While genomic profiling at baseline is already part of the management of patients with CCA, longitudinal assessments of key molecular alterations have not been sufficiently explored. However, liquid biopsy for patients with CCA harboring therapeutically targetable alterations could be considered. In particular, patients with fibroblast growth factor receptor 2 (FGFR2) fusions or rearrangements could be ideal candidates, as multiple FGFR2 inhibitors are available, although it should be noted that access to genomic assays and novel drugs varies significantly across countries. Both pemigatinib and futibatinib have now entered clinical practice [14,15,16], and other anti-FGFR agents (e.g., tinengotinib) may be accessed within clinical trials [17]. Futibatinib is more active than pemigatinib against point mutations in the gatekeeper and molecular brake residues, partly because it is an irreversible FGFR1-4 inhibitor [18]. Moreover, novel findings suggest that RAS mutations, FGFR2 gatekeeper mutations, and polyclonality are more frequently observed upon progression to futibatinib, providing preliminary evidence that irreversible FGFR inhibitors can induce a distinct pattern of acquired resistance mechanisms compared to reversible ones that can be detected and therapeutically targeted [19].
ctDNA analysis before the beginning of targeted therapy could help to select the most optimal FGFR inhibitor, and longitudinal assessments during treatment could allow for the prompt detection of secondary resistance mechanisms, leading to the early introduction of new drugs and the optimization of the sequencing of different available agents.

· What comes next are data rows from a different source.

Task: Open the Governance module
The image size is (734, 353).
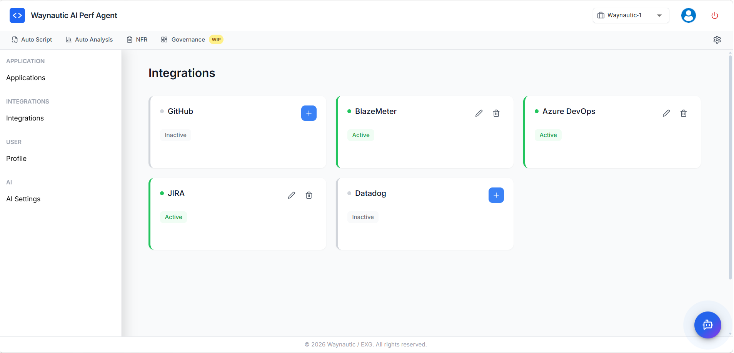Action: pyautogui.click(x=183, y=39)
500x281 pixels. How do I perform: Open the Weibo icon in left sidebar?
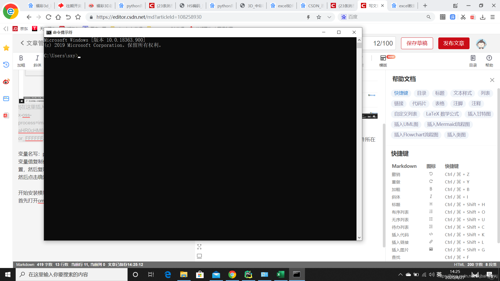coord(6,82)
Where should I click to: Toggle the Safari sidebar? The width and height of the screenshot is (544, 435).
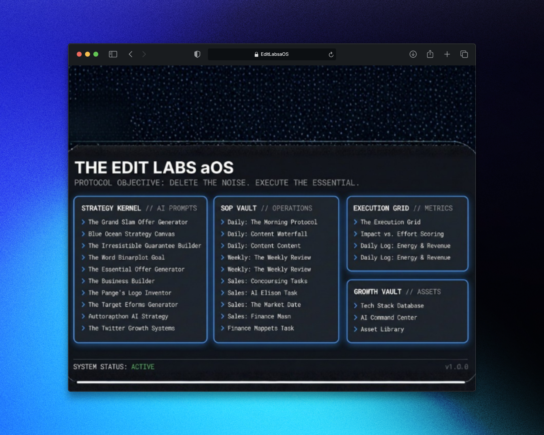coord(113,54)
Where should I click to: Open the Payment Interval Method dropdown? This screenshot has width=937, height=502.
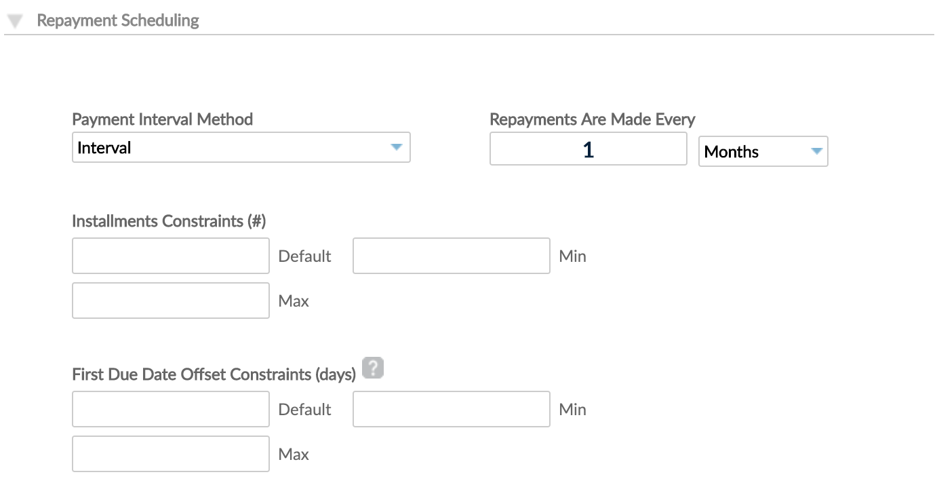point(241,147)
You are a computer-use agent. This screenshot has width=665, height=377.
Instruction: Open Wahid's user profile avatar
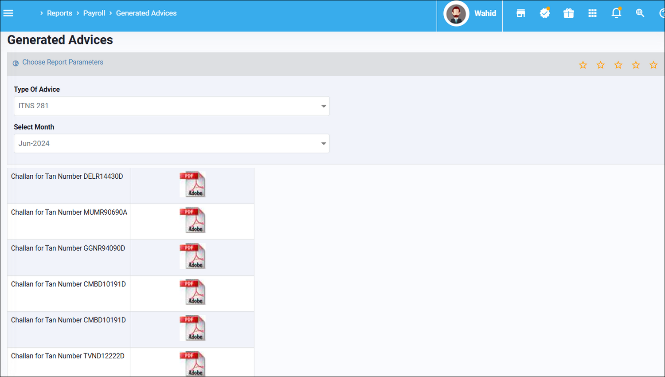[456, 14]
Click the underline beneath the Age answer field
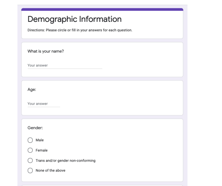 44,107
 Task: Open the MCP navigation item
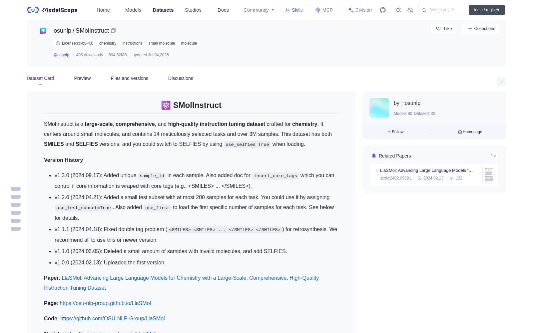tap(324, 10)
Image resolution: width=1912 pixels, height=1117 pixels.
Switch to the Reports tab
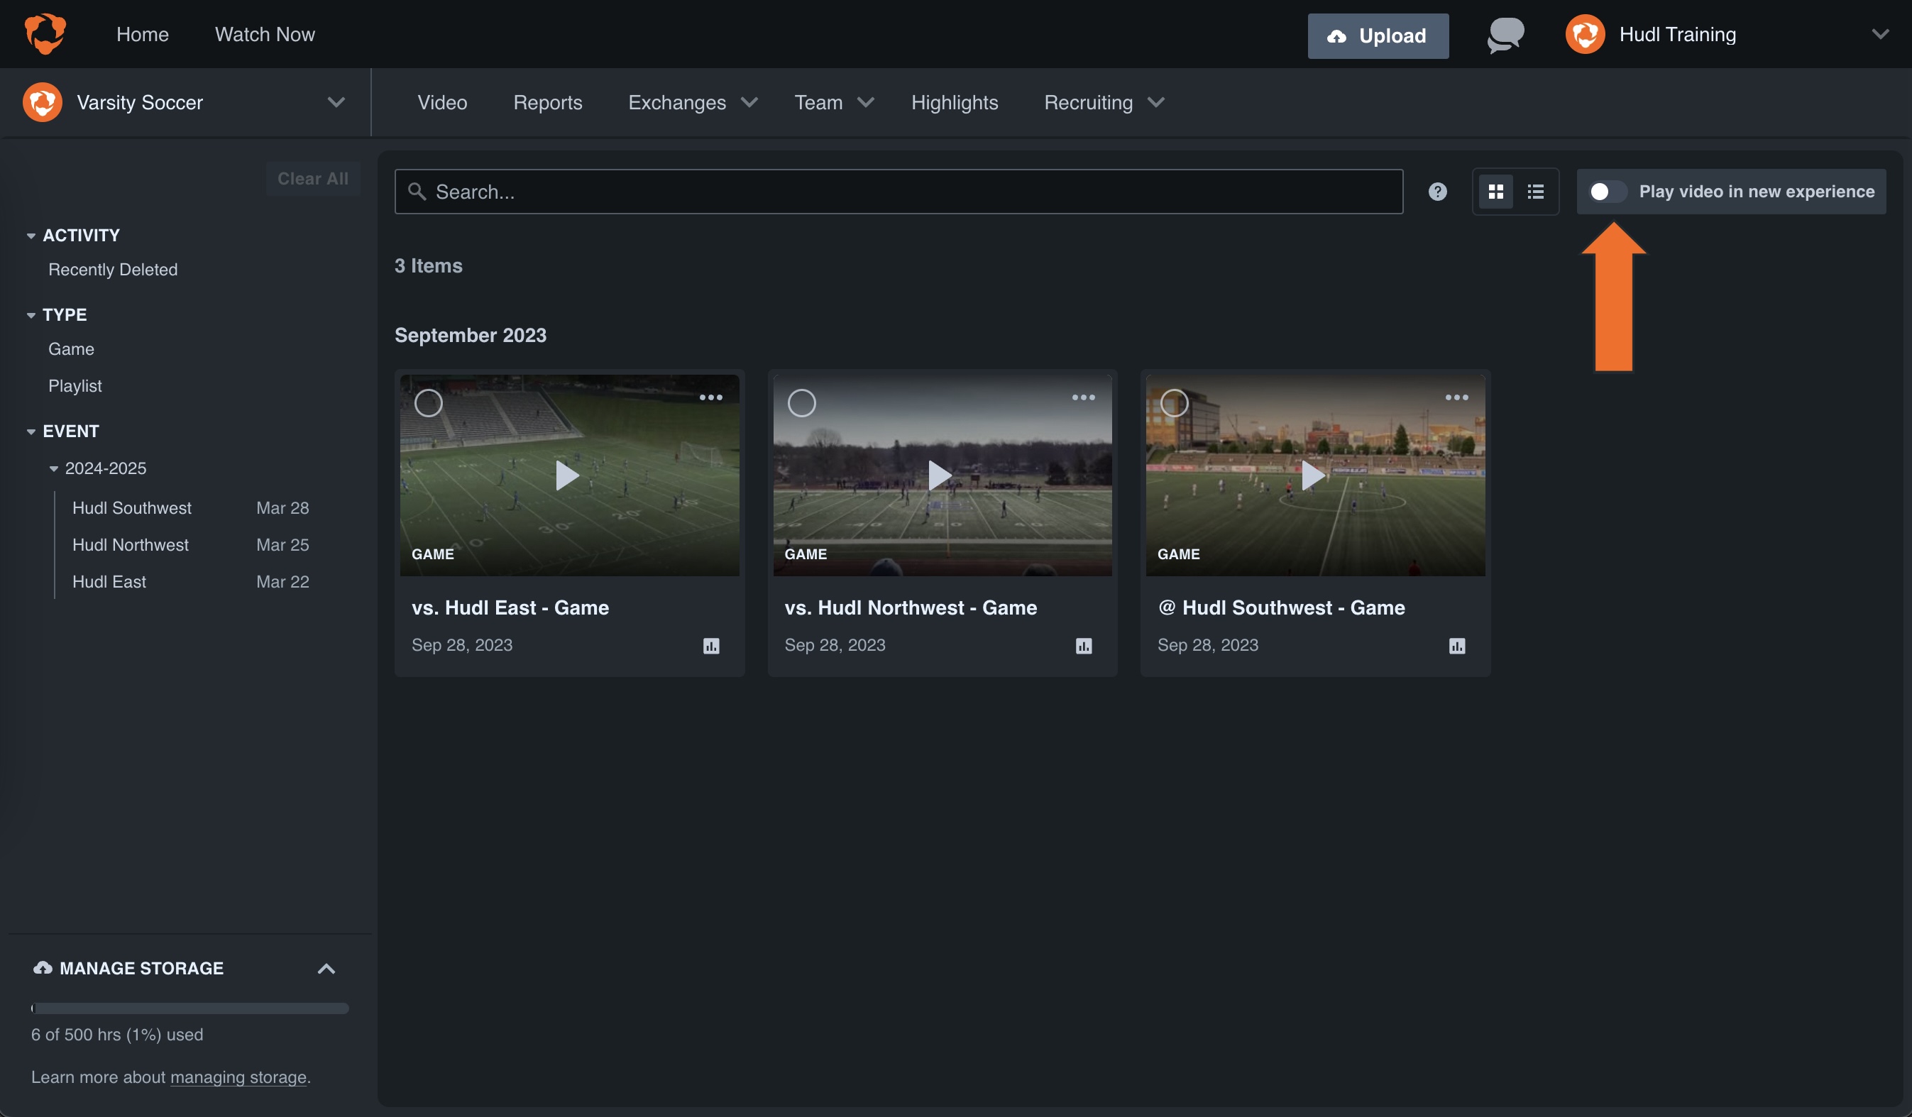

4. Immunotherapy and Combination Strategies

Immune-checkpoint inhibitors (ICIs) have improved outcomes across multiple solid tumors. Notably, in non-squamous NSCLC, pembrolizumab in combination with chemotherapy more than doubled median overall survival (OS) compared to chemotherapy alone, while in squamous NSCLC, it led to a less marked yet still significant improvement [20,21,22,23]. In both cases, 5-year OS rates were approximately 20% [21,23]. By contrast, in patients with CCA, first-line therapy with ICIs in combination with cisplatin and gemcitabine yielded 2- and 3-year OS rates of 15–20% [24,25,26,27]. Nonetheless, these rates are twice those achieved with chemotherapy alone; consequently, the identification of factors predictive of response to immunotherapy is a topic of interest.
Traditional predictive biomarkers of response to immunotherapy include programmed death-ligand 1 (PD-L1) expression, tumor mutational burden (TMB), and microsatellite instability (MSI). However, PD-L1 expression, which is used to assess eligibility to single-agent ICIs in NSCLC [28,29], does not correlate to response to chemoimmunotherapy in CCA [24,26]. Likewise, TMB-high does not predict response to ICIs in CCA, while it is a known predictive factor in many other solid tumors, such as endometrial and anal cancer [30]. MSI status is an exception, but only 1–2% of CCAs are MSI-high [31]. Genomic alterations do not influence response to chemoimmunotherapy among patients with CCA. In NSCLC, EGFR mutations are associated with low response rates to ICIs and an increased risk of developing immune-related adverse events [32]. However, a translational analysis of the TOPAZ-1 trial of cisplatin, gemcitabine, and durvalumab in first-line treatment has shown similar efficacy outcomes between patients with or without therapeutically targetable alterations [33].
Therefore, current research is focusing on expanding the use of ICIs and finding ways to overcome treatment resistance. Combinatorial strategies with agents directed against vascular endothelial growth factor (VEGF), such as bevacizumab, have proved effective in other tumors, as anti-angiogenic drugs can increase responses to PD-L1 inhibitors by inducing the maturation of dendritic cells and a reduction in the activity of immunosuppressive cells [34]. In patients with hepatocellular carcinoma (HCC), the combination of bevacizumab and atezolizumab yielded a 6-month survival improvement compared to sorafenib, becoming a standard option for advanced disease [35,36]. Similarly, lenvatinib, a multitargeted TKI with anti-VEGF receptor activity, has demonstrated efficacy in combination with pembrolizumab and transarterial chemoembolization in patients with intermediate stage HCC [37]. In CCA, both the IMbrave151 phase 2 study of cisplatin and gemcitabine in association with atezolizumab and bevacizumab/placebo in first-line treatment and the LEAP-005 phase 2 trial of lenvatinib and pembrolizumab for pretreated patients showed preliminary efficacy signals [38,39]. However, these results need to be confirmed in large randomized phase 3 trials.
Lastly, a broader landscape of immune checkpoints has recently emerged. For instance, the presence of T cell immunoreceptors with immunoglobulin and immunoreceptor tyro-sine-based inhibitory motif domains (TIGIT) is a negative prognostic factor in non-squamous NSCLC [40]. While targeting TIGIT alone yielded unsatisfactory results, trials including the dual inhibition of TIGIT and PD-L1 using bispecific antibodies or combination treatments are ongoing in several types of tumors, including CCA [40]. The ARTEMIDE-Biliary-01 trial (NCT06109779) of adjuvant chemotherapy in association with rilvegostomig (an anti-TIGIT and anti-PD-1 bispecific antibody) or placebo will also help shed light on the role of ICIs in curative settings. Similarly, the GEMINI trial (NCT05775159) of cisplatin and gemcitabine in association with rilvegostomig or volrustomig (an anti-PD-1 and anti-cytotoxic T lymphocyte-associated protein 4 bispecific antibody) will contribute to expanding our knowledge on the role of ICIs in advanced settings.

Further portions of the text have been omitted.